Ah, credit/debit card fraud. What fun. Federal law changed the "Burden of proof" standard GREATLY in the late 1990s. Prior to those reforms, the victim was placed in the impossible position of proving that they DIDN'T run up the charges on a card or account. "Proving a negative" is a tall order for anyone, so victims got screwed in two directions--sometimes stuck with the pay-off, and almost always getting their credit rating trashed.
This was profoundly wrong, but that was the state of the law for may years in many states. Recognizing the inherent injustices, and seeing what obscene profits banks and credit card companies raked in, the game got changed by Congress to the present condition--where the burden of proof was on the bank/lender to prove fraud on the part of the account holder. THAT is very infrequent, in the real world--and now that most ATMs have camera capability (Mr. Laundrie learned this recently) it is a poor risk for perps regardless of status.

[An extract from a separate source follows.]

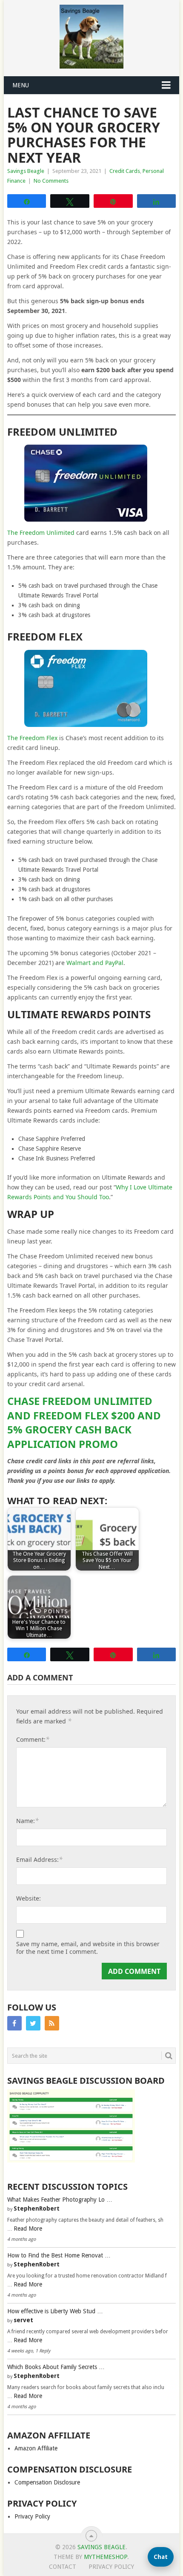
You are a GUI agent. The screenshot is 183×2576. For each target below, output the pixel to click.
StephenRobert (37, 2208)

Banks hate this sitch, and they will not often cooperate with investigating agencies handling fraud cases. They are the victim of record--but they refuse to provide transaction records unless compelled to do so by search warrant or subpoena. That is known in some realms as a "Hostile witness", and if a victim doesn't want to be a victim......well, TAKE OFF, HOSER. So, losses mount up and fraudsters operate at low risk--because banks are vindictive, spiteful little pissants. They get their pound of flesh, though--interest rates on credit card balances are usurious, 20%-29% in most states. It is hard to feel sorry for banks as "victims", given their track record of customer goodwill.
Those ATM cameras are a godsend, though--and totally worth writing a search warrant to obtain the transaction pics. I closed SO MANY CASES related to misuse of credit/ATM cards stolen in auto theft, burglaries, robberies, and actual customer fraud with those pics.